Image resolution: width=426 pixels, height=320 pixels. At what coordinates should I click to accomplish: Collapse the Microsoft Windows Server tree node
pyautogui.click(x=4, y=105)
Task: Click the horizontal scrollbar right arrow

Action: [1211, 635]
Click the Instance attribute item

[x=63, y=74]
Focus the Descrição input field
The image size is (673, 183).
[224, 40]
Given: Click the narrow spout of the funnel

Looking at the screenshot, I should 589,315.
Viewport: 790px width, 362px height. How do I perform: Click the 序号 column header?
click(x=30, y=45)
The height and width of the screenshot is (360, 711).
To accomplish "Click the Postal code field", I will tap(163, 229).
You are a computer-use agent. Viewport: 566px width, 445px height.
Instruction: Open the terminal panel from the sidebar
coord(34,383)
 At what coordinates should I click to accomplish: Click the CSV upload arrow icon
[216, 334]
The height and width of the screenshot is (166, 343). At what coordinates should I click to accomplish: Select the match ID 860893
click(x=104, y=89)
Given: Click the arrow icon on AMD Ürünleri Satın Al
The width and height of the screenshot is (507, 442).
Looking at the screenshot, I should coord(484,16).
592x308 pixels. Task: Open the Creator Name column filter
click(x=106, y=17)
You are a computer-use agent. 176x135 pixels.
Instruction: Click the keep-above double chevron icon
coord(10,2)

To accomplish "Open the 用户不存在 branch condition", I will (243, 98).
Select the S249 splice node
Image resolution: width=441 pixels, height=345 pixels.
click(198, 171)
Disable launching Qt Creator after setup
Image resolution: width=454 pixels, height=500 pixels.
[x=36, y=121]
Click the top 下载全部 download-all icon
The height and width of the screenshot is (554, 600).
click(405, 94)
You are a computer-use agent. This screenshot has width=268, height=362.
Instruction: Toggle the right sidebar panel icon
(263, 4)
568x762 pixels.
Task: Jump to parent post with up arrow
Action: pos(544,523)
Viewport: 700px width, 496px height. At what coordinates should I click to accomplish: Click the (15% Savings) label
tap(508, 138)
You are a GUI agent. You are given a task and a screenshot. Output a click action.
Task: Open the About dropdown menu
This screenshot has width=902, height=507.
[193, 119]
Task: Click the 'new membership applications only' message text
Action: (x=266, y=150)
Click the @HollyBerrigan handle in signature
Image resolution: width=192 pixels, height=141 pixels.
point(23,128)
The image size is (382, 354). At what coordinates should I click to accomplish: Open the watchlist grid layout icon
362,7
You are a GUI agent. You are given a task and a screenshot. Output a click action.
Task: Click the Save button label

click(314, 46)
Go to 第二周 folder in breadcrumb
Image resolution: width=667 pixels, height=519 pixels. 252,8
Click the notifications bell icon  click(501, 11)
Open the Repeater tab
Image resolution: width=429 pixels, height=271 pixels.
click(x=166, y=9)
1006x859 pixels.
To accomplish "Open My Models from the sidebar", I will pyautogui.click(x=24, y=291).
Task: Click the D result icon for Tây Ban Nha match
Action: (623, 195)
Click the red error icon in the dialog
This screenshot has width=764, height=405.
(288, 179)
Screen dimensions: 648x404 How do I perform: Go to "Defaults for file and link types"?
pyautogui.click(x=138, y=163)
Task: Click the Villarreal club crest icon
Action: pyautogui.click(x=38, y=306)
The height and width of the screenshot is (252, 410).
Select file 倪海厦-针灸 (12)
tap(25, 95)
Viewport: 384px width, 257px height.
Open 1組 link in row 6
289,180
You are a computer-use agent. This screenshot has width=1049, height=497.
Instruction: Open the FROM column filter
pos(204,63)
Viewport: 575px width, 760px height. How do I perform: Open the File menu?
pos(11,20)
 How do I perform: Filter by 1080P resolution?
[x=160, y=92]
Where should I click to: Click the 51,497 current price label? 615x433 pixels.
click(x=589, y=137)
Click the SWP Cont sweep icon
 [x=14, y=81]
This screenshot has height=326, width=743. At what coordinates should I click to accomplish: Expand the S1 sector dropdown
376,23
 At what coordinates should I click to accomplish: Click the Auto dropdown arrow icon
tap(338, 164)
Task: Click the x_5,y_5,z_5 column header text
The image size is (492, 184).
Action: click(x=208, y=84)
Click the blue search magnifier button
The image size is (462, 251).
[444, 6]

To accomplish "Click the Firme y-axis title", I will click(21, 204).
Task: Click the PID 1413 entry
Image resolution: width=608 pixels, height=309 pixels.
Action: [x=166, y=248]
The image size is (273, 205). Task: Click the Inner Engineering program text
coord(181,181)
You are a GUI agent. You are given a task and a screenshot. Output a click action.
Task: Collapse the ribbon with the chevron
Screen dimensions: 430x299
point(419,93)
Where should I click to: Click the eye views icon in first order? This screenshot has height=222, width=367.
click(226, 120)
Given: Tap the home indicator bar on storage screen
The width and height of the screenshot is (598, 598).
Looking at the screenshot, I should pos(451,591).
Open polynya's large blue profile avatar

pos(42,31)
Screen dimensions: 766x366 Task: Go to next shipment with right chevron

The problem:
Print, without alteration, only the lines above between the one holding "Go to 第二周 folder in breadcrumb" and the one holding "The height and width of the screenshot is (252, 410).", inclusive.

Expected answer:
Go to 第二周 folder in breadcrumb
Image resolution: width=667 pixels, height=519 pixels. 252,8
Click the notifications bell icon  click(501, 11)
Open the Repeater tab
Image resolution: width=429 pixels, height=271 pixels.
click(x=166, y=9)
1006x859 pixels.
To accomplish "Open My Models from the sidebar", I will pyautogui.click(x=24, y=291).
Task: Click the D result icon for Tây Ban Nha match
Action: (623, 195)
Click the red error icon in the dialog
This screenshot has width=764, height=405.
(288, 179)
Screen dimensions: 648x404 How do I perform: Go to "Defaults for file and link types"?
pyautogui.click(x=138, y=163)
Task: Click the Villarreal club crest icon
Action: pyautogui.click(x=38, y=306)
The height and width of the screenshot is (252, 410).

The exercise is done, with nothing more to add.